Aim of the exercise: All entries must be transcribed without a single difference.

Source material:

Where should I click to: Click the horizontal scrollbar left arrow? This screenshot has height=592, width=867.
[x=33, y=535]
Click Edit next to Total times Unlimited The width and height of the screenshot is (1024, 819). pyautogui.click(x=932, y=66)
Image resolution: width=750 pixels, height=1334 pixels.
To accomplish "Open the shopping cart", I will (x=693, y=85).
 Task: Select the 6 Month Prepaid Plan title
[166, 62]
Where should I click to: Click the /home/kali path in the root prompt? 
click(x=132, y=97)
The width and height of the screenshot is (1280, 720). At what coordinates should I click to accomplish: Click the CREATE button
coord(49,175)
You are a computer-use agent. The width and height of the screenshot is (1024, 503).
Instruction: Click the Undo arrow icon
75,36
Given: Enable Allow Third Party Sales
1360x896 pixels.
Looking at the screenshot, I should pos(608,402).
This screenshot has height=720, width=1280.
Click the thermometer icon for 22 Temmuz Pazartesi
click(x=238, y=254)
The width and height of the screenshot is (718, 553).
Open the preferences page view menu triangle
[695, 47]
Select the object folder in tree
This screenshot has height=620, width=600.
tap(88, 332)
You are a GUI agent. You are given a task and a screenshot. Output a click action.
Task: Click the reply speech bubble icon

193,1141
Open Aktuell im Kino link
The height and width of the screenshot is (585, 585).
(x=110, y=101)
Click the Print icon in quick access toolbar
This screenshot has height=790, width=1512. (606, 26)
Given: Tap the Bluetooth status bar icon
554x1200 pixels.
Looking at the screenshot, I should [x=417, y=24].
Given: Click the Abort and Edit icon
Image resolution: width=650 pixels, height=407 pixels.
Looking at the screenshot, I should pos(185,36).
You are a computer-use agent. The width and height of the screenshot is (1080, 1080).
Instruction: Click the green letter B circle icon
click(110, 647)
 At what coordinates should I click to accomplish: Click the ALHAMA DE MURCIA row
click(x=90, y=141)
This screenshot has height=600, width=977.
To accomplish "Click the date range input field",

Answer space:
Where should I click to: Click the horizontal scrollbar left arrow? This screenshot has height=592, width=867.
[x=33, y=535]
Click Edit next to Total times Unlimited The width and height of the screenshot is (1024, 819). pyautogui.click(x=932, y=66)
Image resolution: width=750 pixels, height=1334 pixels.
To accomplish "Open the shopping cart", I will (x=693, y=85).
 Task: Select the 6 Month Prepaid Plan title
[166, 62]
Where should I click to: Click the /home/kali path in the root prompt? 
click(x=132, y=97)
The width and height of the screenshot is (1280, 720). At what coordinates should I click to accomplish: Click the CREATE button
coord(49,175)
You are a computer-use agent. The width and height of the screenshot is (1024, 503).
Instruction: Click the Undo arrow icon
75,36
Given: Enable Allow Third Party Sales
1360x896 pixels.
Looking at the screenshot, I should pos(608,402).
This screenshot has height=720, width=1280.
Click the thermometer icon for 22 Temmuz Pazartesi
click(x=238, y=254)
The width and height of the screenshot is (718, 553).
Open the preferences page view menu triangle
[695, 47]
Select the object folder in tree
This screenshot has height=620, width=600.
tap(88, 332)
You are a GUI agent. You are given a task and a screenshot. Output a click action.
Task: Click the reply speech bubble icon

193,1141
Open Aktuell im Kino link
The height and width of the screenshot is (585, 585).
(x=110, y=101)
Click the Print icon in quick access toolbar
This screenshot has height=790, width=1512. (606, 26)
Given: Tap the Bluetooth status bar icon
554x1200 pixels.
Looking at the screenshot, I should [x=417, y=24].
Given: Click the Abort and Edit icon
Image resolution: width=650 pixels, height=407 pixels.
Looking at the screenshot, I should pos(185,36).
You are a computer-use agent. The width and height of the screenshot is (1080, 1080).
Instruction: Click the green letter B circle icon
click(110, 647)
 At what coordinates should I click to accomplish: Click the ALHAMA DE MURCIA row
click(x=90, y=141)
This screenshot has height=600, width=977.
To accomplish "Click the date range input field",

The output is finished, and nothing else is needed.